#### What you are asked to do:
Your output should be the lines from the one with "The height and" through the last line of the records below, exactly as written, minus the pictures.

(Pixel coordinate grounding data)
------------

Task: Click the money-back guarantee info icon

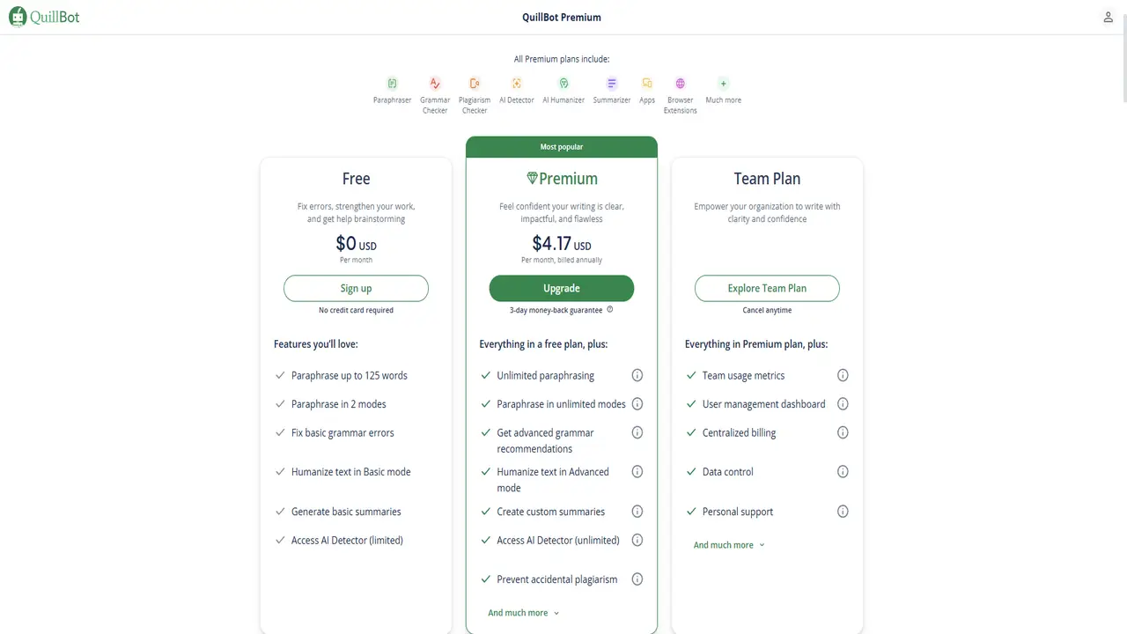Action: [x=609, y=310]
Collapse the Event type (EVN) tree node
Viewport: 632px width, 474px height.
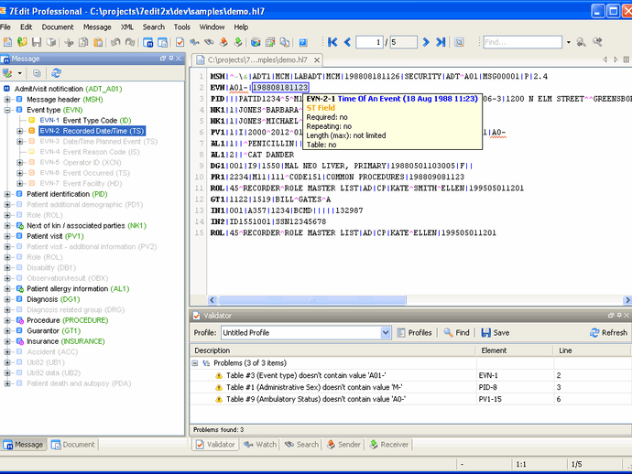click(8, 110)
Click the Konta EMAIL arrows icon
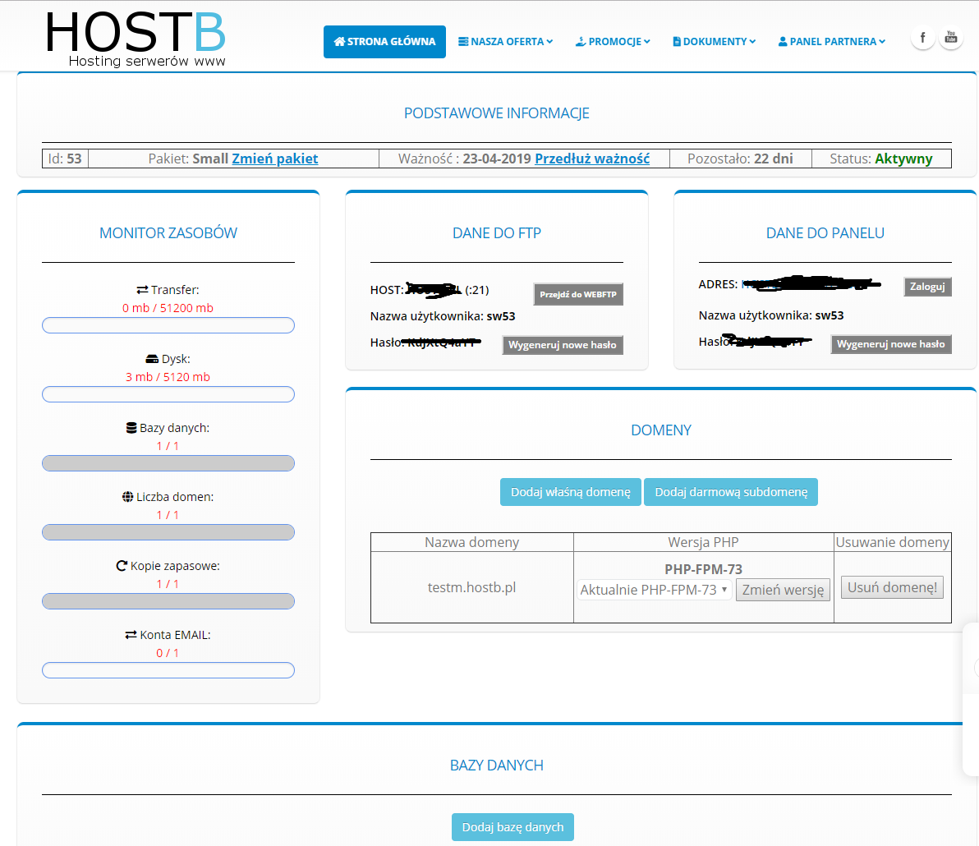Image resolution: width=979 pixels, height=846 pixels. click(131, 635)
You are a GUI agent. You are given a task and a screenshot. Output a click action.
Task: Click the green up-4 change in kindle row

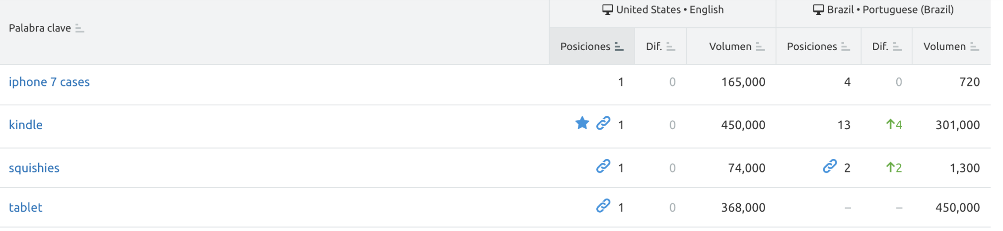point(894,125)
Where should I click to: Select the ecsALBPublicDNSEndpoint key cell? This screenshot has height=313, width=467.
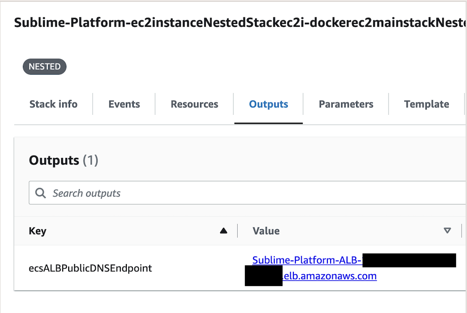[90, 268]
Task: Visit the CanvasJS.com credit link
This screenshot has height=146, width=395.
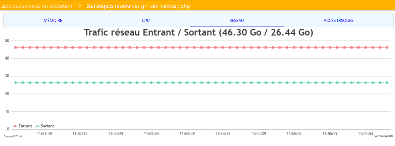Action: [x=383, y=136]
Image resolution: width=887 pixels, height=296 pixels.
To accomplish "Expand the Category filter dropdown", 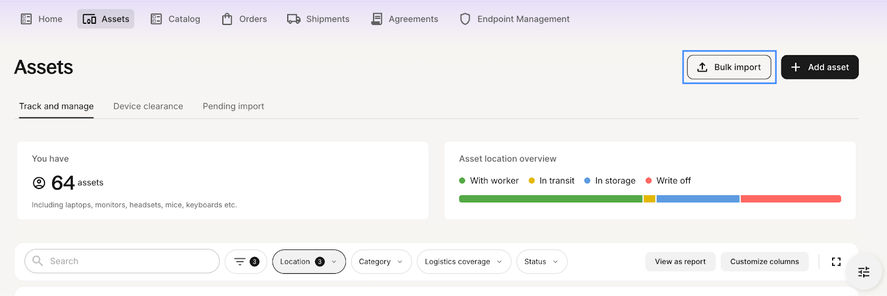I will tap(381, 262).
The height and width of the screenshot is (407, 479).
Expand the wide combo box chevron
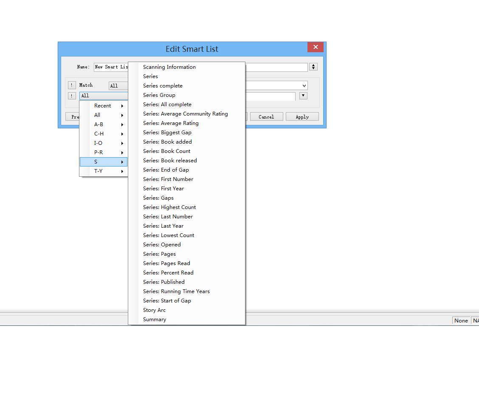coord(304,86)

------------

#### Written answer:
The height and width of the screenshot is (407, 479).
Expand the wide combo box chevron
coord(304,86)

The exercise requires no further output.